Saturday, Aug. 22, 2009 | 2 a.m.
The Smiths slept on their living room floor last week, a family of four camping in the coolest part of the house while they argued with an air-conditioning company about repairs.
The problem was the compressor, a critical component that does what it sounds like: compress coolant. The repair company, Air Pro Master, insisted the family pay $180 to have the compressor specially disposed of, claiming it contained hazardous materials.
The Smiths believed the fee was nonsense. Local air-conditioning experts agree.
“Nevada has no such disposal regulations,” said Blake Ballard, president of the Southern Nevada Air Conditioning Refrigeration Service Contractors Association. “Charging this type of a fee to a homeowner without justification would appear to us to be nothing more than a scam.”
But the Smiths were stuck with Air Pro, the contractor hired by their home warranty company. And they were sweltering. So they gave in, made the appointment and put up one last fight — just as the repairman was ready to leave.
You can call my manager, the repairman said after he was questioned about the fee.
The manager explained to Craig Smith, who asked that an alias be used for fear of retaliation, that he couldn’t even have the compressor in his car without a license from the Environmental Protection Agency. The manager, a man named Andre who later refused to give his last name to the Sun, then claimed the EPA was “cracking down” on companies like his, and that he faced a “huge, huge fine” if he let Smith have his used compressor.
“I can’t take the risk,” Andre said.
Smith signed away the $180, grudgingly.
In August Clark County residents can’t afford to ignore air-conditioning repairs, no matter what they cost. They are not just at the mercy of specialized technicians, they’re at the mercy of the desert.
“How many is this happening to?” Smith wondered.
There’s no way of really knowing. The Nevada Consumer Affairs Division, a state agency that used to investigate business fraud complaints, was shuttered in June because of budget cuts. Nobody at the Nevada State Contractors Board, which can discipline licensed contractors for fraud, could remember investigating this kind of complaint. Metro Police say they haven’t investigated any cases either.
But call around to local air-conditioning repair companies and you’ll hear that tales of technicians collecting the disposal fee are common in the industry. Moreover, take a tour of Clark County’s metal recycling yards, and you’ll see air-conditioning compressors piled up — sold for scrap at about 5 cents a pound. People are actually paid to get rid of used compressors.
When the Sun asked Andre of Air Pro whether charging clients a disposal fee was a scam, he objected, insisting that the compressor contains Freon, which must be specially handled.

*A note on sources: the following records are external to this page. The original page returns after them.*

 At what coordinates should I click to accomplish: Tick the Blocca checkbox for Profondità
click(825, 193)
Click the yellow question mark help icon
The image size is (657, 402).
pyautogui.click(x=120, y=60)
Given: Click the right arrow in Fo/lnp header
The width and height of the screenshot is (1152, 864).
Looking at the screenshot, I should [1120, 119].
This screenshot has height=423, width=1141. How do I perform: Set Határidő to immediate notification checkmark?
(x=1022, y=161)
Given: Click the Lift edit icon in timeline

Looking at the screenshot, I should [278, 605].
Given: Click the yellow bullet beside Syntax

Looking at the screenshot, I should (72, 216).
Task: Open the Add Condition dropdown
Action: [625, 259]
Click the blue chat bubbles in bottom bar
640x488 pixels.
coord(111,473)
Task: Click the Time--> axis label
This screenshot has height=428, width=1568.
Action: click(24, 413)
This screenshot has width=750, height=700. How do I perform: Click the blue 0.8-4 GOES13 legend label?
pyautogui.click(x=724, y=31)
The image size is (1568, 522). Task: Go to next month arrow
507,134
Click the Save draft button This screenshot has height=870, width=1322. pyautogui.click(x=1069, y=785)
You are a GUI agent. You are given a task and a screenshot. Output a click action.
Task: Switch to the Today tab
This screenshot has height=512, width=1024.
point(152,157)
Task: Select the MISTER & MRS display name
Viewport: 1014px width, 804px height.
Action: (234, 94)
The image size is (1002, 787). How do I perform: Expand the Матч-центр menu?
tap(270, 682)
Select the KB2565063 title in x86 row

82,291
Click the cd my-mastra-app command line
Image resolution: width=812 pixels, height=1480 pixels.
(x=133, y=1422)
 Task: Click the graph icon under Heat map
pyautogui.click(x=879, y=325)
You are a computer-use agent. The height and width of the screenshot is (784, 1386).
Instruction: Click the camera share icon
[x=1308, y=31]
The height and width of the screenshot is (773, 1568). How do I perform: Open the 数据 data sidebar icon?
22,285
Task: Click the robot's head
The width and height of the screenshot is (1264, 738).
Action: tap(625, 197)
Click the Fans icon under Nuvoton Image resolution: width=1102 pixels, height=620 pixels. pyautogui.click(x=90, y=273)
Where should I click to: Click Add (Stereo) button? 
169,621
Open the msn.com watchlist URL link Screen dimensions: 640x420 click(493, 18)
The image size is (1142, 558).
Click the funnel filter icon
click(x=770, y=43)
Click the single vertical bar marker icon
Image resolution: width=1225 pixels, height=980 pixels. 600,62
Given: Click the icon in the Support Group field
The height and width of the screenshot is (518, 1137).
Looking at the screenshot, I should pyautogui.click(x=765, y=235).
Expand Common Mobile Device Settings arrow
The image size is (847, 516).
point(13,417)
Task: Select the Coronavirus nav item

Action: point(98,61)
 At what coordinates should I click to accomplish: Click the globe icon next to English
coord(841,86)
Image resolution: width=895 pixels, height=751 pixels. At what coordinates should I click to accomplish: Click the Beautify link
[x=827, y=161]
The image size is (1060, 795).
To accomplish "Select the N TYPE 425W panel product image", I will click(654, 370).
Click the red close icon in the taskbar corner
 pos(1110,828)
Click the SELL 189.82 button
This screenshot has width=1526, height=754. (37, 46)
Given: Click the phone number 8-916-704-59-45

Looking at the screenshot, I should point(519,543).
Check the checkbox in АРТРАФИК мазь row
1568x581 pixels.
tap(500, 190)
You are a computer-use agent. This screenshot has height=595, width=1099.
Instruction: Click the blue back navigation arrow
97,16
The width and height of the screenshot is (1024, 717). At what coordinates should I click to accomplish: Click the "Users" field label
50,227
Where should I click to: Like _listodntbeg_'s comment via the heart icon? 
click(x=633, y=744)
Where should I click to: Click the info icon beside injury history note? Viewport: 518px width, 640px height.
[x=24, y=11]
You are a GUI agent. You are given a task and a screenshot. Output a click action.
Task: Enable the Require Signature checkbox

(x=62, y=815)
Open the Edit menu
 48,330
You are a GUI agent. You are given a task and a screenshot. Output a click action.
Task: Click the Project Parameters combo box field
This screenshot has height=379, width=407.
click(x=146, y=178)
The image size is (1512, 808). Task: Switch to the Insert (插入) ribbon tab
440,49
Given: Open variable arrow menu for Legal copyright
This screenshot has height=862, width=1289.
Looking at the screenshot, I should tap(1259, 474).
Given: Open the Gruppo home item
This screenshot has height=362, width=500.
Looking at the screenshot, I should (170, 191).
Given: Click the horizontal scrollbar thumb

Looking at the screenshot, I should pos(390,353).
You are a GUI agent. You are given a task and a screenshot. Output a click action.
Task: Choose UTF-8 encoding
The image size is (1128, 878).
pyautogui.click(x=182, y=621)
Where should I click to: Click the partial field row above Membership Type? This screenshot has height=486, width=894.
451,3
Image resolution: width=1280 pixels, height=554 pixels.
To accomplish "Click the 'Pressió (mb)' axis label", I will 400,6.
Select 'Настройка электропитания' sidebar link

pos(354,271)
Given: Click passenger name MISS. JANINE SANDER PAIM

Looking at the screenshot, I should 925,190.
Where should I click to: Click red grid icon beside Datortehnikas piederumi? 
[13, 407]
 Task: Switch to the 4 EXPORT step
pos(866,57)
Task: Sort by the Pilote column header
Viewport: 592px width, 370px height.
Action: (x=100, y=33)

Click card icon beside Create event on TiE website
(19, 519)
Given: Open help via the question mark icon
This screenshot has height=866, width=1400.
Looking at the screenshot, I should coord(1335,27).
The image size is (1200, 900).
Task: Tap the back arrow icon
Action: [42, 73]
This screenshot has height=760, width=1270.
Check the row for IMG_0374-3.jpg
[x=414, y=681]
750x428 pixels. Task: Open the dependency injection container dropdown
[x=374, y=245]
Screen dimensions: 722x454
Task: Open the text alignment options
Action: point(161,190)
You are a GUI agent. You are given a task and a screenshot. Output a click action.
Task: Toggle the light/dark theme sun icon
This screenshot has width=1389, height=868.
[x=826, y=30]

But Ballard says there is no way to remove or change a compressor without also removing a majority of the refrigerant inside. The EPA recognizes whatever refrigerant might be left behind is “de minimus” — so minute it’s not worth regulating.
In other words, Ballard said, you could throw a used compressor in the garbage without fear.
Consumers who feel like they are being scammed by licensed air-conditioning contractors can file a complaint with the State Contractors Board. But since the Smiths haven’t filed a complaint, at least not yet, no one is investigating this particular case.
The EPA can fine companies that mishandle refrigerants, releasing Freon into the air, for example. And there is a fee to dispose Freon, which is collected in a separate tank when compressors are replaced. The chemical contents of that tank, not the compressor, cost about $5 for a company to properly dispose of, Ballard said.
“There is no law that requires any kind of special disposal of a compressor that no longer contains refrigerant,” Ballard said. “And it’s impossible to remove a compressor from a system without removing the refrigerant.”
Smith knew this. He had friends who did air-conditioning work, and they told him as much.
But Air Pro wouldn’t budge. So the family is sleeping in their own beds again, air-conditioned and angry.